Single by Frankie Goes to Hollywood

from the album Liverpool
- B-side: "(Don't Lose What's Left) Of Your Little Mind"; "SuffRAGEtte City"; "Roadhouse Blues";
- Released: 25 August 1986
- Genre: Art rock
- Length: 5:05 (album version); 4:11 (7-inch version);
- Label: ZTT
- Songwriters: Peter Gill; Holly Johnson; Brian Nash; Mark O'Toole;
- Producer: Stephen Lipson

Frankie Goes to Hollywood singles chronology
| "Welcome to the Pleasuredome" (1985) | "Rage Hard" (1986) | "Warriors of the Wasteland" (1986) |

Music video
- "Rage Hard" on YouTube

= Rage Hard =

1986 single by Frankie Goes to Hollywood

"Rage Hard" is a song by English pop band Frankie Goes to Hollywood. It was released on 25 August 1986 as the first single from their second album, Liverpool. The song reached number four in the UK Singles Chart and number one in West Germany.

==Background==

Having topped the charts around the world with Welcome to the Pleasuredome and its accompanying singles, Frankie Goes to Hollywood took off to Amsterdam to record the follow-up album, Liverpool. Taking on a rockier edge, "Rage Hard" was the first single culled from the album.

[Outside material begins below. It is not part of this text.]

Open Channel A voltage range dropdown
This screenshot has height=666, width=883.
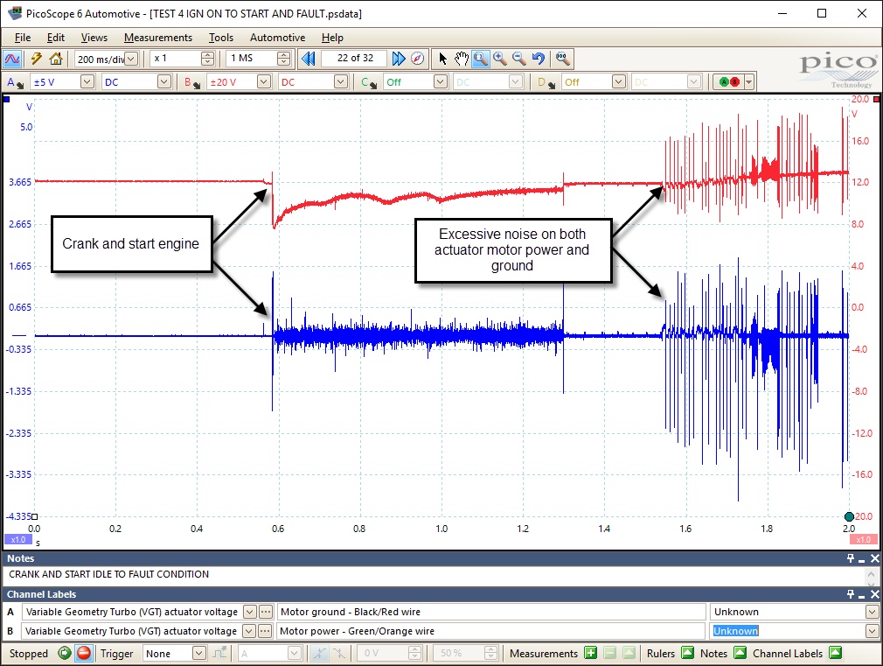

In a 1986 interview, singer Holly Johnson was asked about the meaning of the song explaining, "Have you read the poem 'Do Not Go Gently Into That Good Night' by Dylan Thomas? It was kind of inspired by that. It's an incantation against death and lethargy, and it's supposed to encourage lots of creative idealism in the listener." He added to Sounds, "It's saying: don't die quietly, resist the greyness surrounding us at the moment."

Not only was it the first Frankie single to be featured on CD single, it was also the first single to not feature a cassette release—new rules limited the number of items that could count towards the official charts, following the earlier ZTT excesses. "Rage Hard" eventually reached number four on the UK Singles Chart and number one in West Germany for two weeks, number five in Switzerland, number seven in the Netherlands, number 12 in Austria, number 19 in Sweden and number 32 in France.

==Critical reception==
Upon its release, Neil Spencer of Sounds called "Rage Hard" "great", "huge", "catchy" and "superbly understated", although "scarcely credible". He also noted the 12-inch version "boasts an array of spot-on fun witticisms". Ro Newton of Smash Hits compared the single unfavorably with their previous releases as, "watered-down and without the guts. The over all effect is a bit limp and very disappointing." In the US, Billboard praised the band's performance calling "the matured Frankie socks out weight art-rock best suited to AOR/ alternative radio."

==B-sides==
The original B-side is an odd composition entitled "(Don't Lose What's Left) Of Your Little Mind". It was released in two versions—a 4-minute mix and a 6-minute mix—and featured Holly Johnson and Brian Nash imitating Count von Count ("Ha ha ha/I am the Count") from the children's TV show Sesame Street. This was complemented by sampled burps and belches over a backing track.

For the 12-inch single to "Rage Hard" were covers of David Bowie's "Suffragette City", stylized as "SuffRAGEtte City" to fit in with the "Rage Hard" promotion and the second cover song was the Doors' "Roadhouse Blues." A shorter version features on the CD single.

==Track listings==
7-inch: ZTT / ZTAS 22 United Kingdom
1. "Rage Hard" (7-inch mix) – 5:05
2. "(Don't Lose What's Left) Of Your Little Mind" – 4:03

- The standard release features all five coloured fists on the cover.
- 20,000 copies in a pop-up gatefold sleeve (with the "Rage Hard" fists being the pop-up), featuring the orange fist (ZTD22).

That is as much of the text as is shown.